Maybe it's too much to expect in the current climate but the ALRC proposed "a new and principled framework striking a fair balance between the public interest in open and accountable government and adequate protection for Commonwealth information that should legitimately be kept confidential."

More than 60 recommendations outline what should be done to bring about some coherence and consistency in the statute book's 500 plus secrecy provisions:

  • repeal the wide catch all offence provisions in the Crimes Act - s 70 is described as "seriously out of step with public policy developments in Australia and internationally" - and introduction of a new general offence provision limited to disclosures that harm essential public interests, 
  • principles to guide review of the hundreds of specific secrecy offences in legislation and the creation of any new ones such as those currently before parliament,
  • and measures to improve information handling practices across government including sorting out in a more definitive fashion the relationship between FOI and secrecy laws. 
The draconian s 70 'unauthorised disclosure' provision is among the worst of the complex, confusing and uncertain secrecy laws on the books. We have had voices urging change to this provision that go back to former High Court Chief Justice Sir Harry Gibbs in 1991. One of the few  against change however was the recently replaced secretary of the Attorney General's Department Roger Wilkins, who told a senate committee way back in 2008 (page three of the transcript Thursday 27 November 2008 (PDF 192KB):"My personal view. I am not sure of the government's view on this. My personal view would be that you should not interfere with section 70 of the Crimes Act. That should remain intact". 

Whether in Wilkins time, extending to 2014, ministers had a chance to consider the matter is another question.

In 2014 a new principled framework for secrecy and open government is way overdue.

The ALRC has laid out how to go about this. Alas, no sign of starters. 

Friday, September 19, 2014

Attorney General's Department to lead on FOI decision making, but where?

Ever get the feeling you have been done over by experts?

Me too after a 16 month battle over access to a document held by the Attorney General's Department.

The worry is that the 'experts' in this case are those chosen by the government to provide guidance to other agencies about the act after the Office of Australian Information Commissioner is disbanded at the end of the year.

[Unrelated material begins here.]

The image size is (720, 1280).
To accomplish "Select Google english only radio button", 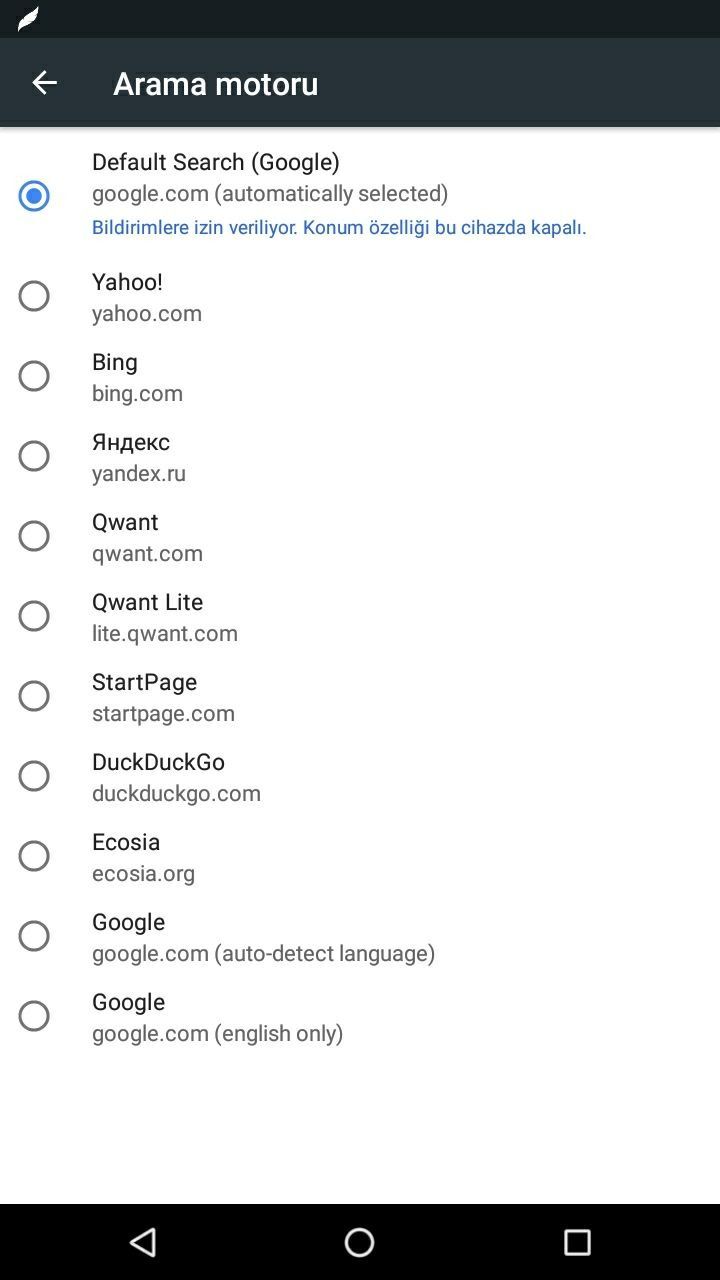I will [34, 1016].
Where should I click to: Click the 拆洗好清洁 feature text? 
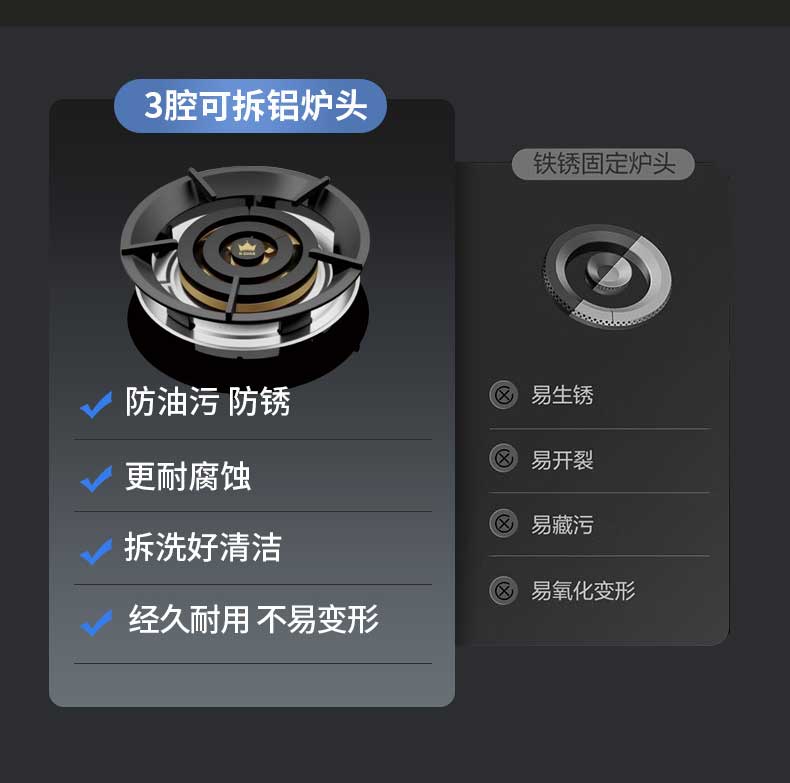pyautogui.click(x=203, y=547)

A win of sorts in the end as the department has now conceded in light of an assessment by the Office of Australian Information Commissioner (I was in the queue there for 12 months) that contrary to the original and internal review decisions, the document is not a deliberative process document exempt under s 47C and should be released. 'Concede' for the most part that is.
LaurMG 'Frustrated man at desk'
AGD argues now and for the first time that two attachments aren't an integral part of the document itself but separate documents outside the scope of the application, so why don't I just make a fresh application.To my amazement the OAIC agree that the attachments (they don't appear to have seen them) are separate documents, but tell me the door is open to argue the toss about this in the AAT at $861.Thanks. Argh! 

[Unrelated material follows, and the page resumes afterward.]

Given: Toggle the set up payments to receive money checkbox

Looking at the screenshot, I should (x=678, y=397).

I'll leave comment about the substantive issue of the response to the report to another post but as to FOI, don't laugh when you see that the document in question is about the government's response to the Australian Law Reform Commission report Secrecy Laws and Open Government in Australia. 

The report was completed and handed to the then attorney general in December 2009. Once tabled in Parliament in March 2010 it hasn't been heard of since.

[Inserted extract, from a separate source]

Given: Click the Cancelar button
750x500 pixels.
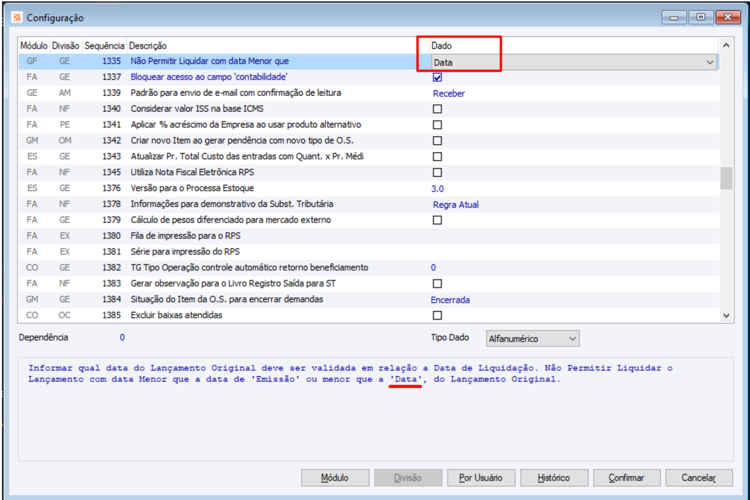Looking at the screenshot, I should click(699, 478).
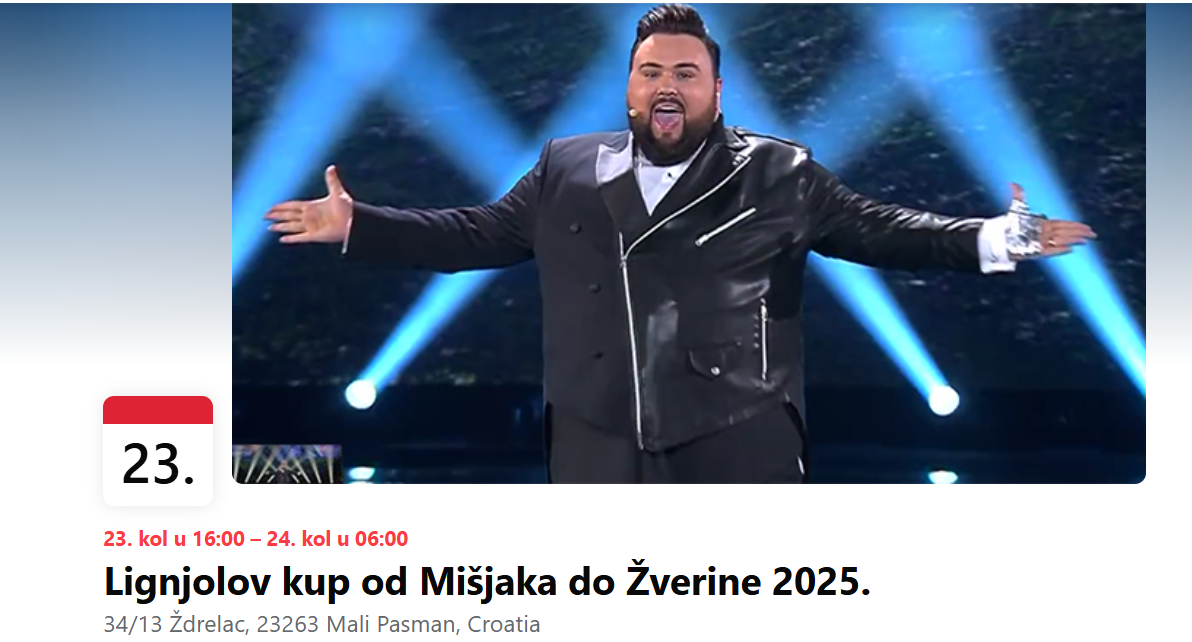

In May 2013 I lodged an FOI application for the most recent summary of work undertaken and yet to be undertaken on the report. The AGD said it held one relevant document, a briefing note to the then secretary dated 24 August 2012. (Hmm, yes I too read something into the fact the most recent document was nine months old at the time.) 

But no dice on access - the document contained matter "in the nature of consultation and deliberation" and the factors against disclosure, "for instance release of the material could damage the relationship between an agency and the Government," outweighed any factors in favour of disclosure.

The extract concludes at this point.